Nur ein "solidarischer Beitrag" Polens
Doch nicht alle klatschen Beifall für die Quoten-Idee der Kommission. Großbritannien will und muss nicht mitmachen, weil es bei der Asylpolitik Sonderrechte hat.
Gegen die Quote sind die baltischen Staaten. Auch Ungarn, Tschechien und Polen wollen sie nicht. Polen zum Beispiel hat im vergangenen Jahr gerade einmal 115 Syrer als Flüchtlinge anerkannt.

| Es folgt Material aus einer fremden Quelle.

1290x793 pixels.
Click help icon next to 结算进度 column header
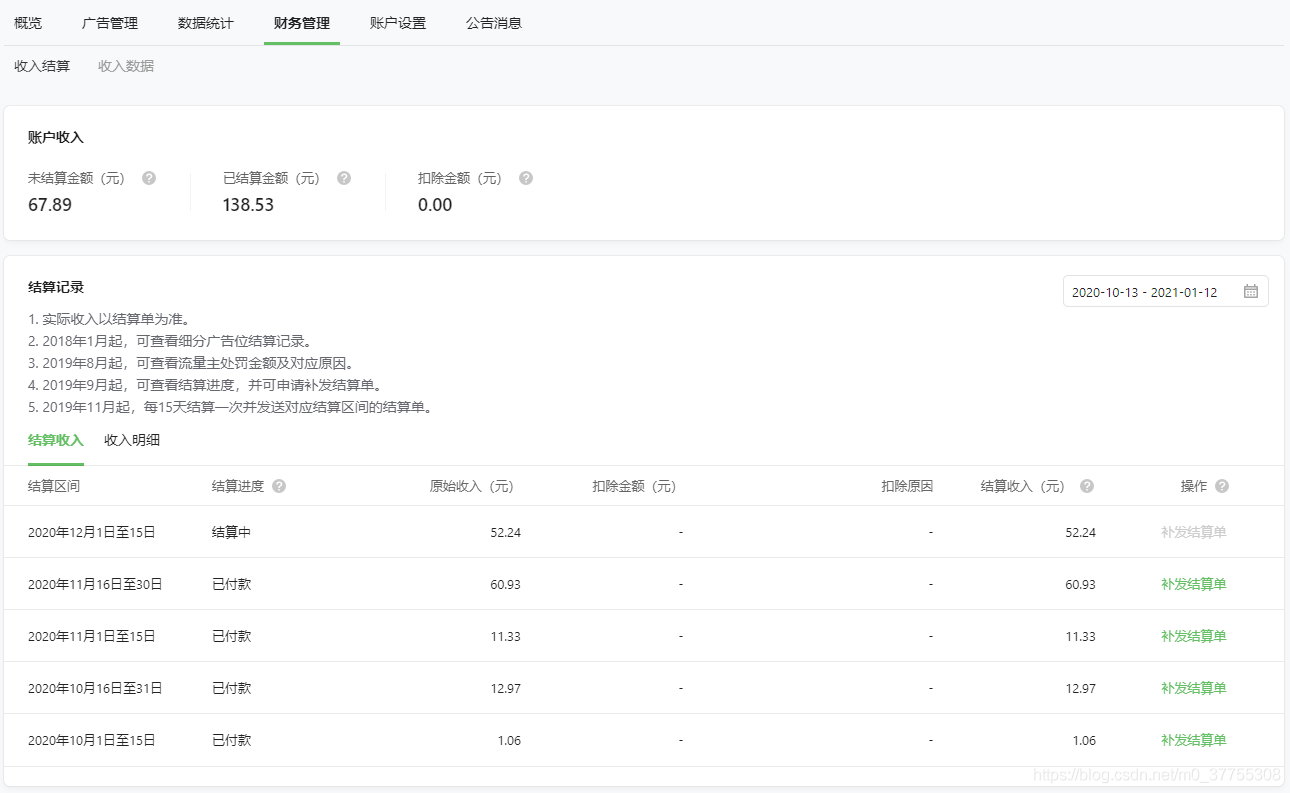point(279,485)
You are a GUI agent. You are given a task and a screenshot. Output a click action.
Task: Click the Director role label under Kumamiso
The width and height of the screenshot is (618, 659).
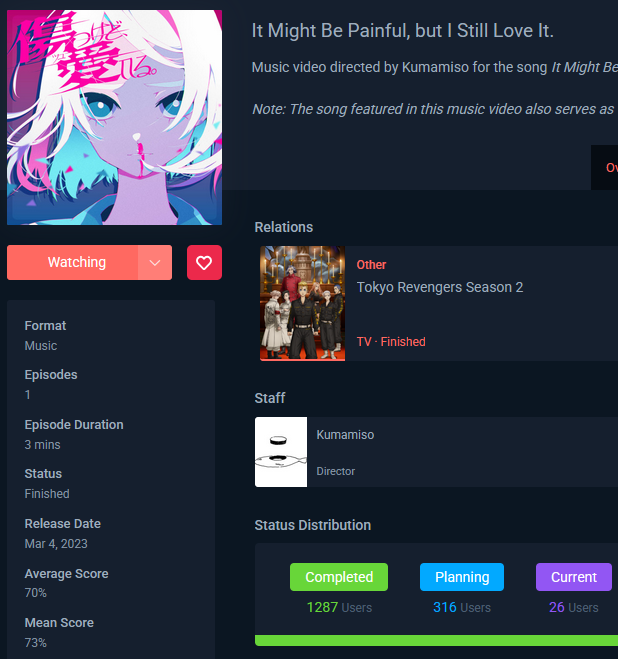click(335, 471)
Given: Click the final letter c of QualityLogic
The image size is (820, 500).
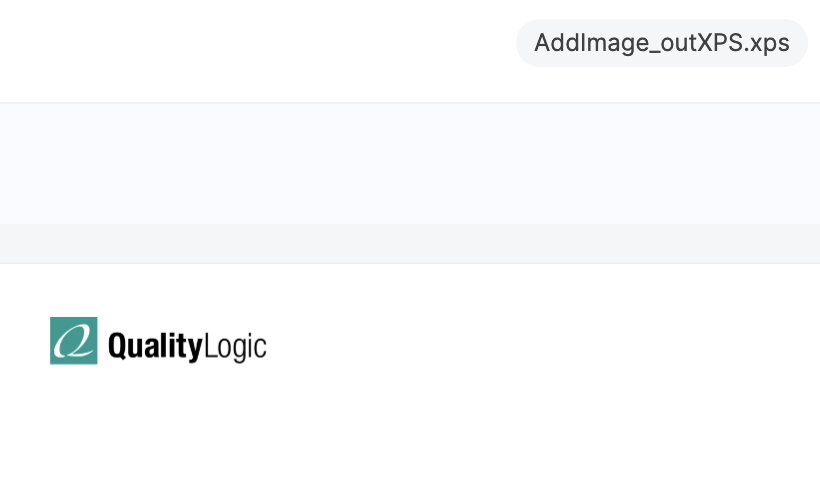Looking at the screenshot, I should [x=261, y=349].
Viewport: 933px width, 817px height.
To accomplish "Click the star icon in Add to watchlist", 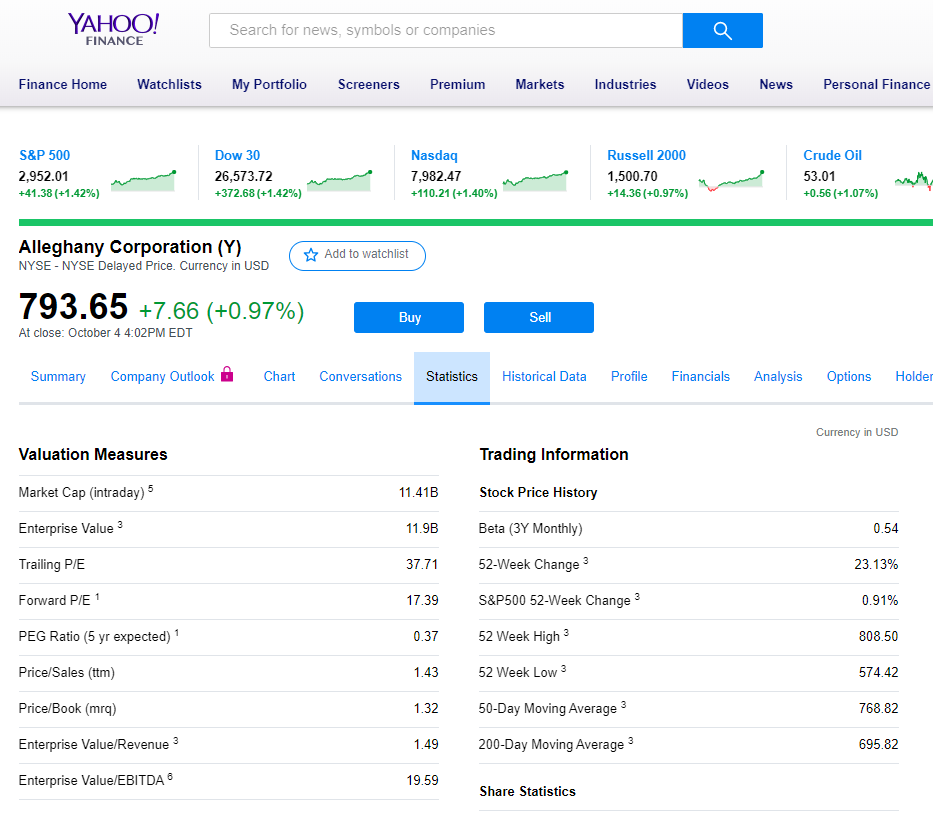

Mit der neuen Quote würde das Land deutlich mehr zugeteilt bekommen. "Polen hat es sehr eindeutig gesagt und steht damit keineswegs allein in der EU, dass solche Quoten für uns unannehmbar wären. Aber ich denke, wir können über einen solidarischen Beitrag reden, aber eben nicht unter Zwang, sondern auf freiwilliger Basis", sagt die polnische Regierungschefin Ewa Kopacz.
In Polen finden im Herbst Parlamentswahlen statt. Mehr Flüchtlinge kämen bei vielen Wählern wohl nicht besonders gut an. Schon bei der Präsidentenwahl am Wochenende gab es mit dem Konservativen Andrzej Duda einen Rechtsruck.
Solidarität ja, Quote nein
Zwischen den Stühlen sitzt Frankreich. Sicherlich gebe es einen großen Flüchtlingsdruck, sagte der französische Außenminister Laurent Fabius zurückhaltend. Es gebe auch eine humanitäre Verpflichtung, Solidarität sei wichtig, all das müsse organisiert werden.
Dennoch: Die französische Regierung befürchtet ein Erstarken der rechten Kräfte im Land. Deshalb ist Premierminister Manuel Valls gegen die Quote. Spanien und Portugal dagegen wollen, dass die Arbeitslosigkeit stärker gewichtet wird.
Die Quote spaltet Europa. Damit sie dennoch kommt, wäre es denkbar, dass nicht alle "ja" sagen müssen, sondern nur zwei Drittel, also 18 von 28 EU-Ländern. Dann allerdings hätte die Quote die Konsistenz eines Wackelpuddings.